Iago talked recently about the work done testing and supporting well known applications, like the Vulkan ports of the Quake1, Quake 2 and Quake3. Let’s go back here to the lastest news on feature and bugfixing work.
Pipeline cache objects allow the result of pipeline construction to be reused. Usually (and specifically on our implementation) that means caching compiled shaders. Reuse can be achieved between pipelines creation during the same application run by passing the same pipeline cache object when creating multiple pipelines. Reuse across runs of an application is achieved by retrieving pipeline cache contents in one run of an application, saving the contents, and using them to preinitialize a pipeline cache on a subsequent run.

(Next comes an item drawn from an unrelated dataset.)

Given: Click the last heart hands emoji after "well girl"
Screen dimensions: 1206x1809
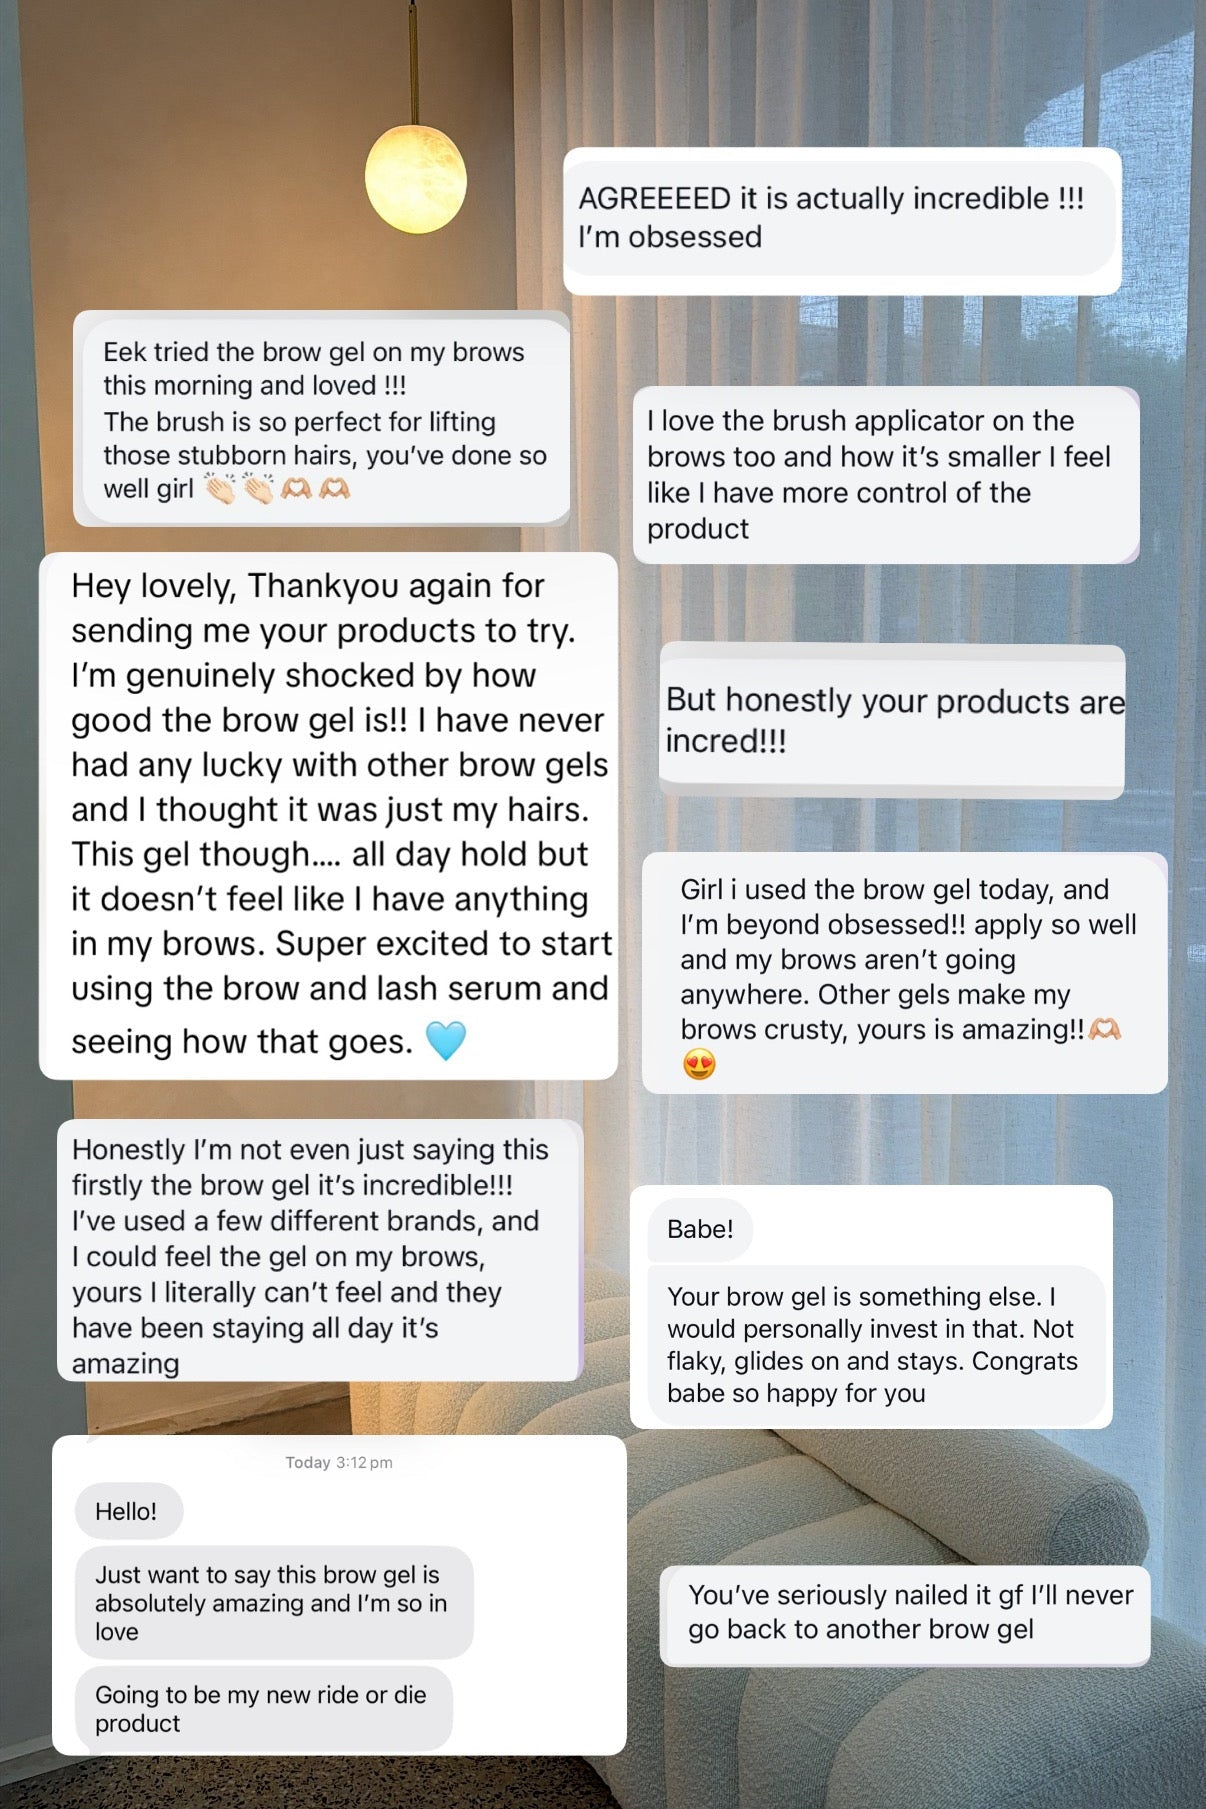Looking at the screenshot, I should (334, 489).
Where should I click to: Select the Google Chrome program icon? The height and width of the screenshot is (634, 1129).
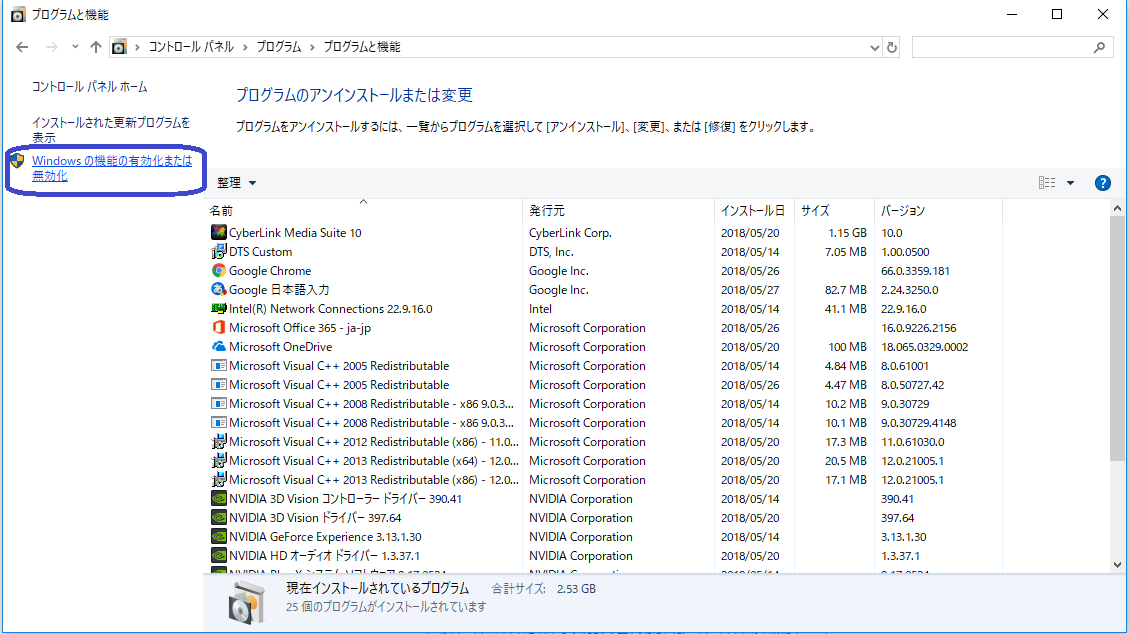pyautogui.click(x=218, y=270)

Note that it may happens that a pipeline cache would not improve the performance of an application once it starts to render. This is because application developers are encouraged to create all the pipelines in advance, to avoid any hiccup during rendering. On that situation pipeline cache would help to reduce load times. In any case, that is not always avoidable. In that case the pipeline cache would allow to reduce the hiccup, as a cache hit is far faster than a shader recompilation.

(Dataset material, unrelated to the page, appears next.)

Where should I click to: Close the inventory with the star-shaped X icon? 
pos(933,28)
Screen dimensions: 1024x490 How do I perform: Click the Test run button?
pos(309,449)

One specific detail about our implementation is that internally we keep a default pipeline cache, used if the user doesn’t provide a pipeline cache when creating a pipeline, and also to cache the custom shaders we use for internal operations. This allowed to simplify our code, discarding some custom caches that were already implemented.

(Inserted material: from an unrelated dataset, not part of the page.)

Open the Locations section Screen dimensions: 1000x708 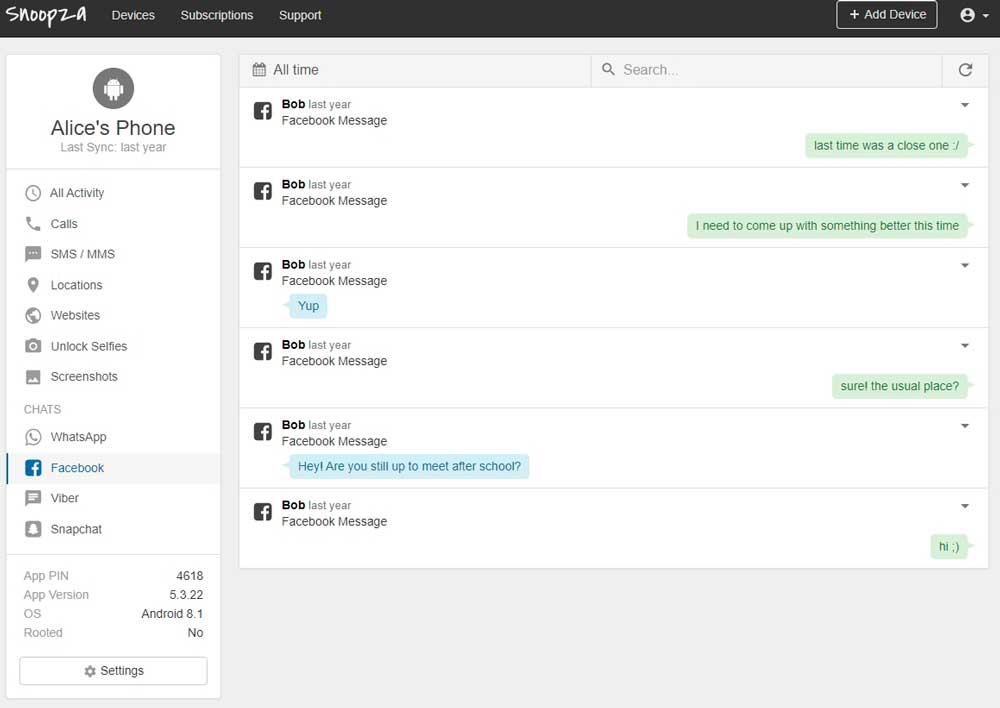pos(76,285)
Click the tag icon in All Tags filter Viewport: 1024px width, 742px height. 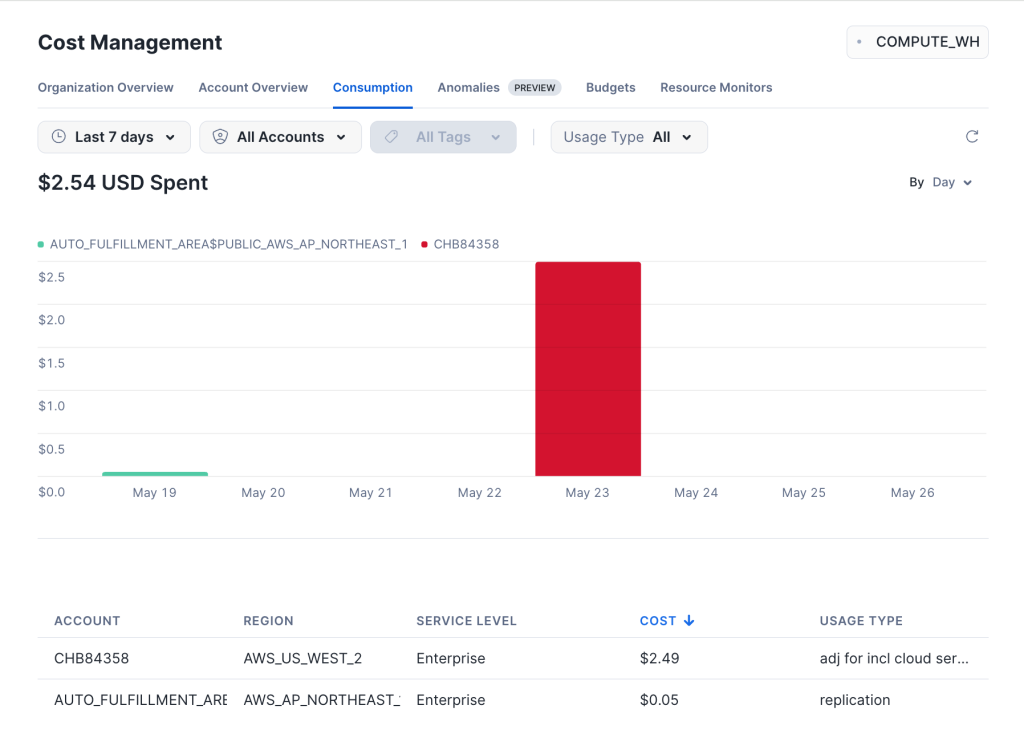pos(392,137)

Uniform/storage texel buffer
Uniform texel buffers define a tightly-packed 1-dimensional linear array of texels, with texels going through format conversion when read in a shader in the same way as they are for an image. They are mostly equivalent to OpenGL buffer texture, so you can see them as textures backed up by a VkBuffer (through a VkBufferView). With uniform texel buffers you can only do a formatted load.
Storage texel buffers are the equivalent concept, but applied to images instead of textures. Unlike uniform texel buffers, they can also be written to in the same way as for storage images.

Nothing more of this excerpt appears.